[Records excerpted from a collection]
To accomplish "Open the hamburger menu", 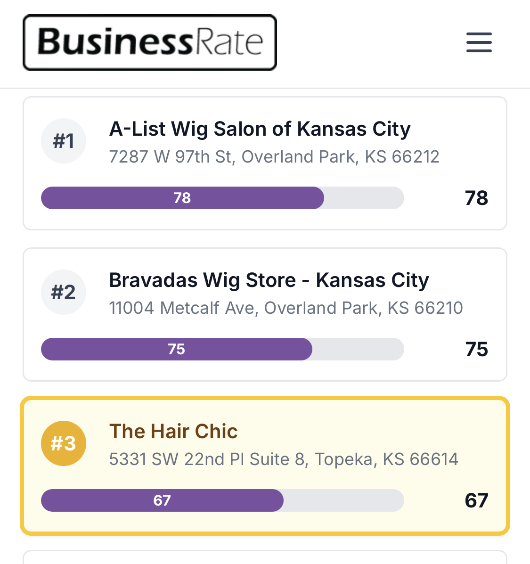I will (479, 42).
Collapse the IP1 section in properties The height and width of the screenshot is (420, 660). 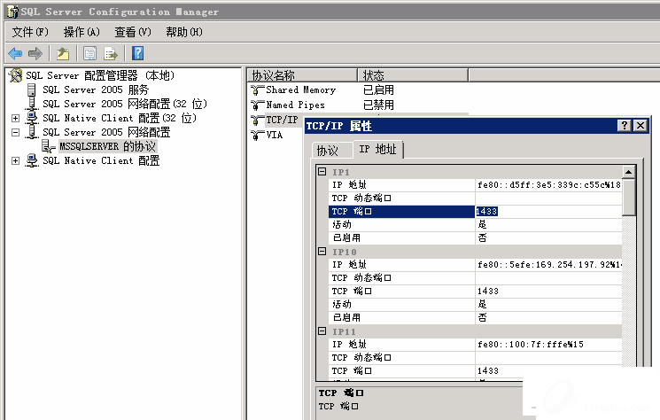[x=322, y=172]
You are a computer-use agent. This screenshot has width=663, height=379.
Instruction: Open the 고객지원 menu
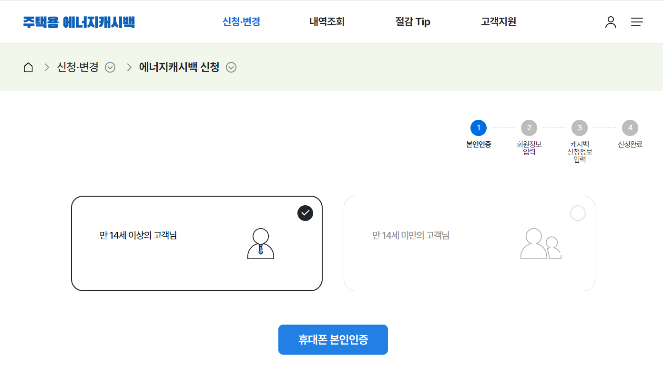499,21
---
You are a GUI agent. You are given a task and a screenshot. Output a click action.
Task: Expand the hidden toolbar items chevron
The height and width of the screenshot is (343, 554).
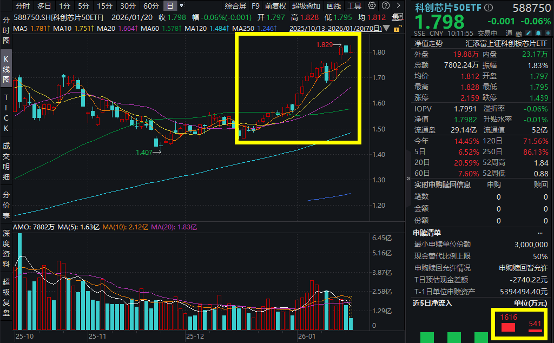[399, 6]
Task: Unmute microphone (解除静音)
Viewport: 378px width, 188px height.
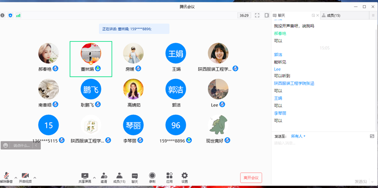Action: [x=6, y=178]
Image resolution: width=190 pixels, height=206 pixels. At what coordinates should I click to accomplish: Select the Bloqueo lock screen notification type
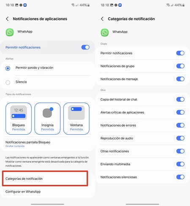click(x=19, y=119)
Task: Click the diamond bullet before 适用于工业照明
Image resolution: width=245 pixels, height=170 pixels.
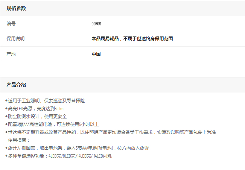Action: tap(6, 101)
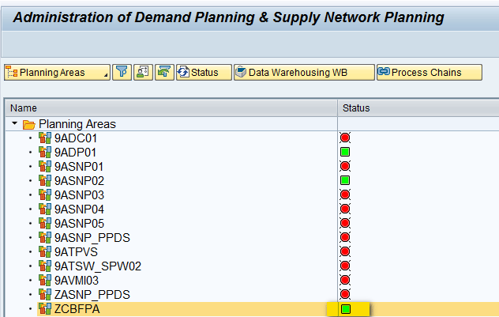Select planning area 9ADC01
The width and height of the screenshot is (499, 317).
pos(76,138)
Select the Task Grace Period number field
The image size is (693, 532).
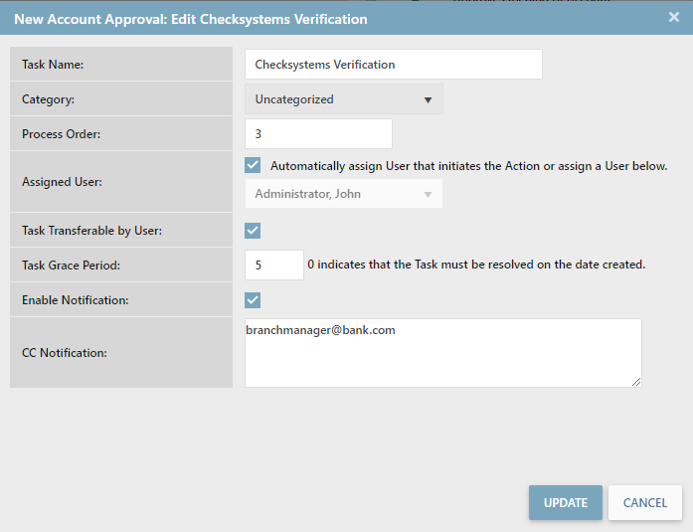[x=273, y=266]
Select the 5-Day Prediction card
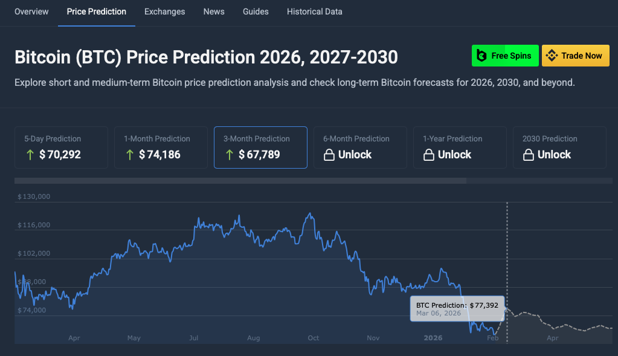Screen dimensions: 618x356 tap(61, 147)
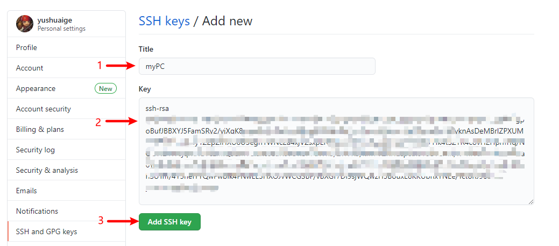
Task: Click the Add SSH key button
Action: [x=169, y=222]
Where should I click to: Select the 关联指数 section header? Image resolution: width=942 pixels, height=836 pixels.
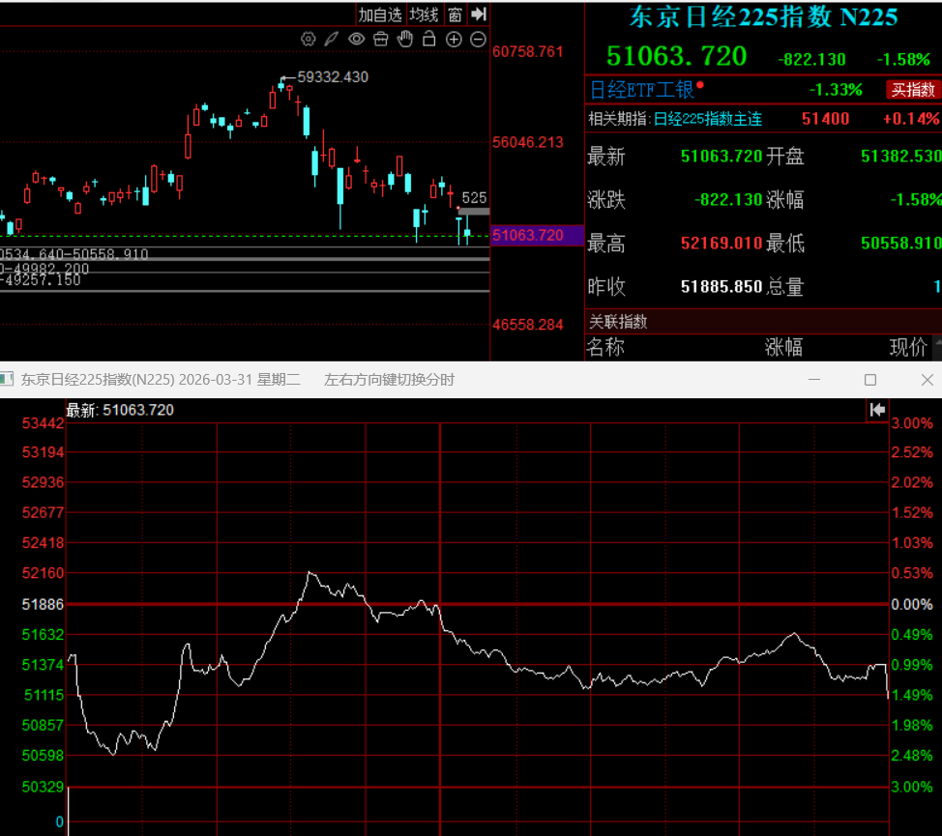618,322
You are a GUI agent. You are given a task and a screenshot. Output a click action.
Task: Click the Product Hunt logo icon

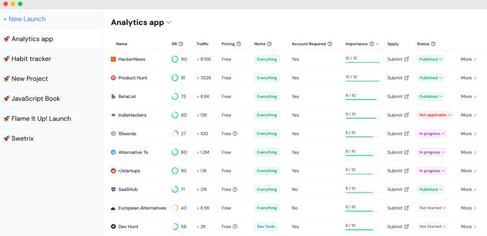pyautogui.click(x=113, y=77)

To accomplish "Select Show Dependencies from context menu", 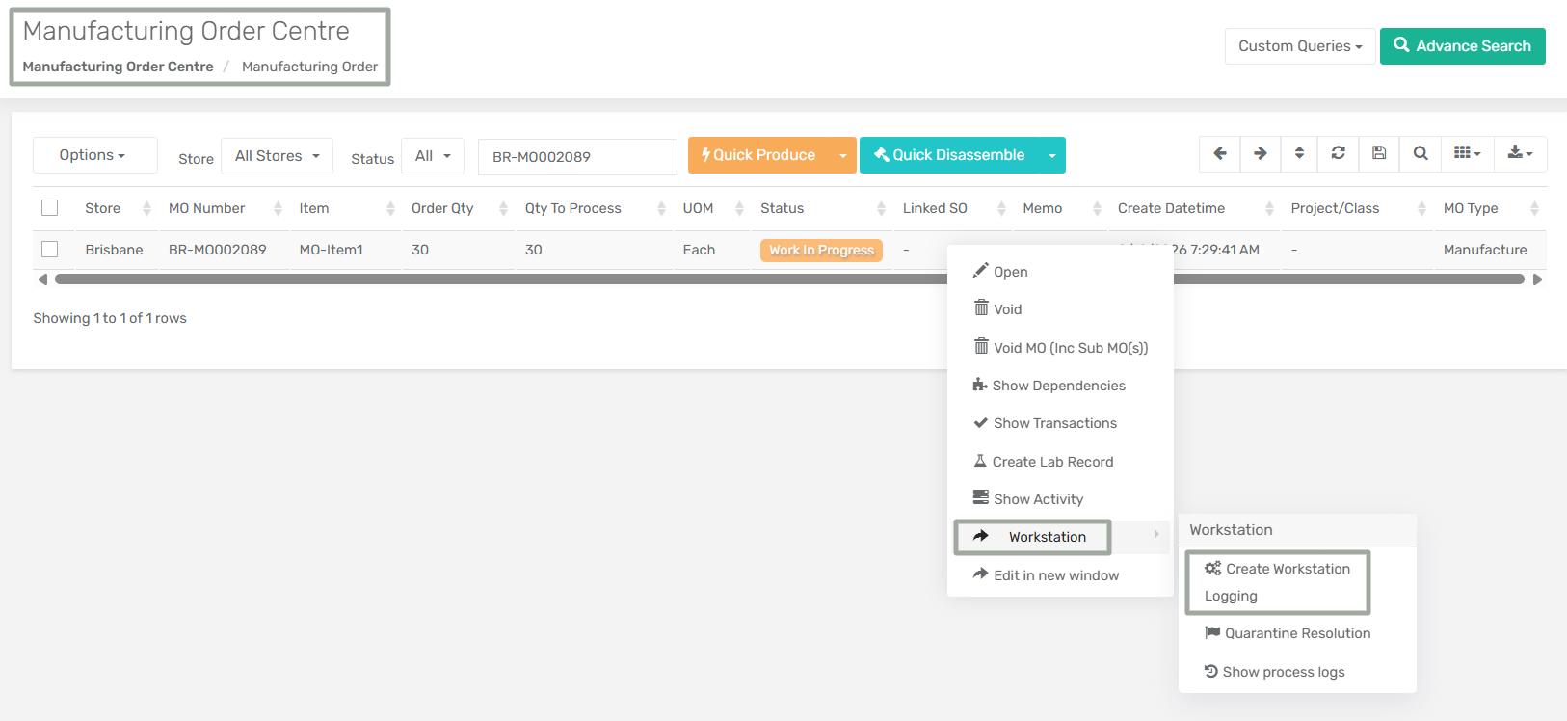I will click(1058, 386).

= WHAT TO DO =
Although pictures appear among the records above, none are to be output; print exactly the lines from the line containing "Task: Unmute microphone (解除静音)" through the line containing "Task: Click the diamond bullet before 适用于工业照明".

= WRITTEN RESPONSE =
Task: Unmute microphone (解除静音)
Viewport: 378px width, 188px height.
Action: [x=6, y=178]
Image resolution: width=190 pixels, height=206 pixels. At what coordinates should I click to accomplish: Select the Bloqueo lock screen notification type
click(x=19, y=119)
Task: Click the diamond bullet before 适用于工业照明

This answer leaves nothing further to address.